Friday, Nov. 30, 1962
Out of the Bedroom
Now that the holiday season is upon the land and men and women gird and girdle themselves for the festive round, more often than not. and more often than ever before, they are finding themselves welcomed by hostesses wearing what seem to be bathrobes. Once they might have backed away in confusion, certain they had arrived too early or too late. But the hour is right, and so, they have learned, is the hostess' dress.

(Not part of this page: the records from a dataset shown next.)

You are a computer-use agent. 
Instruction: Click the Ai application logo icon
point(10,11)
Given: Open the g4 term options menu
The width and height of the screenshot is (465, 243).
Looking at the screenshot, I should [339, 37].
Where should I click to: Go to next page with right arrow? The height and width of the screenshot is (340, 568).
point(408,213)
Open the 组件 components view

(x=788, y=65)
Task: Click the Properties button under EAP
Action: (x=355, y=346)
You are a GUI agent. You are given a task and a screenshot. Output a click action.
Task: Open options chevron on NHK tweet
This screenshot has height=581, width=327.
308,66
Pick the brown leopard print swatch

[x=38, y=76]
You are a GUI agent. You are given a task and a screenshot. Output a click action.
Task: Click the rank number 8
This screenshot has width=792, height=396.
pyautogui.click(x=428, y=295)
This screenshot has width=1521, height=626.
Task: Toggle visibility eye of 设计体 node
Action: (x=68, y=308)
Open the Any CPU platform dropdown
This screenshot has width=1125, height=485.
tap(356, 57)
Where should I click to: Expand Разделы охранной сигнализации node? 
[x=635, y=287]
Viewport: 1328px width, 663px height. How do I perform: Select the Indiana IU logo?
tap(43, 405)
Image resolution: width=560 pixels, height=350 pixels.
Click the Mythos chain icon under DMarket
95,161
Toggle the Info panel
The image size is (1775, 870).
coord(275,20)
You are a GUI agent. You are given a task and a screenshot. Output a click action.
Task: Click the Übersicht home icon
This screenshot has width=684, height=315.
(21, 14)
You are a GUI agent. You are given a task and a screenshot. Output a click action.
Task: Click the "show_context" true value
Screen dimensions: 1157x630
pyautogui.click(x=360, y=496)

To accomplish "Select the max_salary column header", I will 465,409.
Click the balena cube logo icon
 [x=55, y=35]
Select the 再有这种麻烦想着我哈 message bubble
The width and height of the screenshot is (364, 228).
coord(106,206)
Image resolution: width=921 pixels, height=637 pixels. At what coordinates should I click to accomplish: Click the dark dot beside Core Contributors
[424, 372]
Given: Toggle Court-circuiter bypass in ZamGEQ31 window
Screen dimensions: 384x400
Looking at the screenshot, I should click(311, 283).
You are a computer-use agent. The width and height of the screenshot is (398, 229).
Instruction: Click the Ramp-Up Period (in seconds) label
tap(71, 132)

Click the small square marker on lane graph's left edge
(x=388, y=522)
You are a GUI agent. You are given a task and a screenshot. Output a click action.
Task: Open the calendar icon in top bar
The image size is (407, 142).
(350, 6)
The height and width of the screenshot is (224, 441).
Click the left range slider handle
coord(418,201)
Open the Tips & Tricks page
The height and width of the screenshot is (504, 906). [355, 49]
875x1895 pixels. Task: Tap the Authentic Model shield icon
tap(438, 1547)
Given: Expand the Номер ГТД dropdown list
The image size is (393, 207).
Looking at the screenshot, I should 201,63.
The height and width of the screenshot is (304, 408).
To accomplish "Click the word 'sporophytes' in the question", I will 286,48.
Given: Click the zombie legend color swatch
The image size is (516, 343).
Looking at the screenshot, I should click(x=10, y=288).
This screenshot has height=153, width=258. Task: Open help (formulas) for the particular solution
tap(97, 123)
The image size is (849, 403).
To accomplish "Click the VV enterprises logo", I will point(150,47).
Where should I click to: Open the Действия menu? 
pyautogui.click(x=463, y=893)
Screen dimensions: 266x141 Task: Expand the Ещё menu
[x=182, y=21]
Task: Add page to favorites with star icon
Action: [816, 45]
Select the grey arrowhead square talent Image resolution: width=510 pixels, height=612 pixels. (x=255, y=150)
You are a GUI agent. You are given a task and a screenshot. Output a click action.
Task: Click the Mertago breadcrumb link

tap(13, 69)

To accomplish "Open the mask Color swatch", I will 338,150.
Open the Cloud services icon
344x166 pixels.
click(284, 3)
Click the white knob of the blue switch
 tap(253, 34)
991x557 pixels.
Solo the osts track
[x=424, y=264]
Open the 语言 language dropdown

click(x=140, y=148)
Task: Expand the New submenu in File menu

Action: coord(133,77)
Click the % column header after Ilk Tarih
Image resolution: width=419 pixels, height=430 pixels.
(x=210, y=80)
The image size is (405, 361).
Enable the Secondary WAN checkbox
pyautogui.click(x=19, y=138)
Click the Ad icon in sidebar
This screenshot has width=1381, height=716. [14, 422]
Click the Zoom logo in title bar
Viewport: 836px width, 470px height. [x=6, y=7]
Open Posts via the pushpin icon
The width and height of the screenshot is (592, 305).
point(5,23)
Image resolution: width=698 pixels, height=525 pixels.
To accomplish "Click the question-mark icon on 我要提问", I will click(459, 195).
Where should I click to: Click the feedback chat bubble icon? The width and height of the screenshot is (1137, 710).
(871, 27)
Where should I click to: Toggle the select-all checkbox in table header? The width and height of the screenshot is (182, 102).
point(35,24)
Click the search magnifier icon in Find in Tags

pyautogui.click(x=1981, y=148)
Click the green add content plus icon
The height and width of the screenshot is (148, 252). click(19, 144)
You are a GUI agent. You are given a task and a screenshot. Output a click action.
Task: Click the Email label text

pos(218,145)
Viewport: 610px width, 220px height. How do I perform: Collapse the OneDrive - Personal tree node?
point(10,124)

There were always a few hostess gowns around, worn by the outre set, but in recent months, the revolution in chez nous apparel has spread to split-level suburbia and high-level city apartments. Although the one-piece version looks like a bathrobe and feels like a bathrobe, it is not a bathrobe because it 1 ) is not worn over a nightgown, and 2) costs more. But the price of hostess gowns is dropping as swiftly as their popularity is rising; last week Gimbels in Manhattan showed models costing less than $15 in its store windows. Fast catching up is a two-piece version--a full-length skirt worn with its own top or mixed and matched with something else.
Whatever its material from burlap to brocade, a hostess gown assures the lady of the house comfort, glamour, and a kind of one-upmanship on her guests. After a day over the old hot stove, she can slip quickly and ungirdled into the easy camouflage of full-length draperies. And while her guests have had to settle for party dresses of unspectacular street length (the better to get in and out of cabs or family cars), they are sure to find their basic blacks outshone by the lady in skirts who rustles out from the kitchen with an air of Pre-Raphaelite elegance. She is a sort of walking conversation piece--at least for the evening, the classiest girl around.